AirBnB, TaskRabbit, ZipCar, Boris Bikes - there are some iconic businesses driving the growth in Collaborative Consumption, aka The Sharing Economy.
But what would it look like if a major high street retailer decided to rent, not sell, its products? 2013 will see at least three High Street mainstream retail outlets make a play into the rental market - in addition to a couple of left field global corporates looking to make a sideways leap in to new kinds of sustainable businesses.
Why will they do it? Commentators are convinced that the peer-to-peer (P2P) rental market will be a $25+billion industry by 2016. But while peer-to-peer space and car sharing is maturing, there's a notable lack of success stories when it comes to sharing of other kinds of things. Convenience, culture, cost - all play their part and we're a long way from it being a social norm to rent a dress from your neighbour rather than nipping into H&M. And for every brilliant new P2P start-up idea there's a Big Business just waiting to step in. Look at how Amazon launched its text book rental service after Chegg.com proved it was a decent market to tap - or how BMW, Peugeot, Daimler and Volkswagon are all surfing the car-sharing zeitgeist.

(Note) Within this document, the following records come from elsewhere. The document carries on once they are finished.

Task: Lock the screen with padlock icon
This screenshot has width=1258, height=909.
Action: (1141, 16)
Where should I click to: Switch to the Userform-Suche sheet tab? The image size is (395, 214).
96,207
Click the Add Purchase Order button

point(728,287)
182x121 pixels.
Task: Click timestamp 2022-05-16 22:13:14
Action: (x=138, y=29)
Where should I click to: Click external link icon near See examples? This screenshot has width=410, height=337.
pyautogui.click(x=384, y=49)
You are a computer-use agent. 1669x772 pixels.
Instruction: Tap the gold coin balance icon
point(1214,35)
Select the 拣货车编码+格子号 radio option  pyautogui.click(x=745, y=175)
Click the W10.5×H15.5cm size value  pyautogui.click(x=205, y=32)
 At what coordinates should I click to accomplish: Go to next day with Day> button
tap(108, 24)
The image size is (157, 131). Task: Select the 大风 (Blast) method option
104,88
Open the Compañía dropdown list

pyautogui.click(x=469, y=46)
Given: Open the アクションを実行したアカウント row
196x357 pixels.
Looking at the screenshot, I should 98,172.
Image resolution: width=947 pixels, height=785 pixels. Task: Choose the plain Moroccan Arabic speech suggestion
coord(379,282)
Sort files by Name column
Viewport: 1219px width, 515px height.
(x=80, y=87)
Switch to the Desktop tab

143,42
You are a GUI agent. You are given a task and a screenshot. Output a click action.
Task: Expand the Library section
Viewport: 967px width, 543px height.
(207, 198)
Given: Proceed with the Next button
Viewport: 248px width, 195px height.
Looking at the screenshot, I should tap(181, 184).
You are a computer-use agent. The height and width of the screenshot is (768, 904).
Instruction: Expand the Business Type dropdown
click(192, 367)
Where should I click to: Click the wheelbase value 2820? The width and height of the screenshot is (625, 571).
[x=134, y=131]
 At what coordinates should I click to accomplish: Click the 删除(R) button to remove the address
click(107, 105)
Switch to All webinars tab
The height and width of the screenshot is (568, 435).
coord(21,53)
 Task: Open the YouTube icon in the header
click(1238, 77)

One fantastic knock on effect of this could be the beginning of the end for planned obsolescence. If retail outlets shift their focus on extending the lifecycle of their products to maximise the rental value, then at some point they're going to push that need for greater durability down their supply chains. Feel fantastical? Maybe, but if nine billion people are going to consume at the rate we consume at six billion, there are very few options on the table.
But are consumers ready to transform their consumption habits; ready to experience rather than own, share rather than buy? We're certainly more comfortable paying for access over ownership in the realm of music and films; but does it really extend to other consumables? Well, if some major family brand names with the trust, customer base, capital, infrastructure and distribution channels decide Collaborative Consumption is worth bringing to their consumers, they're certainly the best placed to make it work at a national scale. Toys, anything to do with babies & toddlers, high value luxury items and any other kind of occasional use products is a market in the making.
Final thought? A new kind of hyper local, branded, physical hub for sharing - facilitated through tech - is definitely on the cards...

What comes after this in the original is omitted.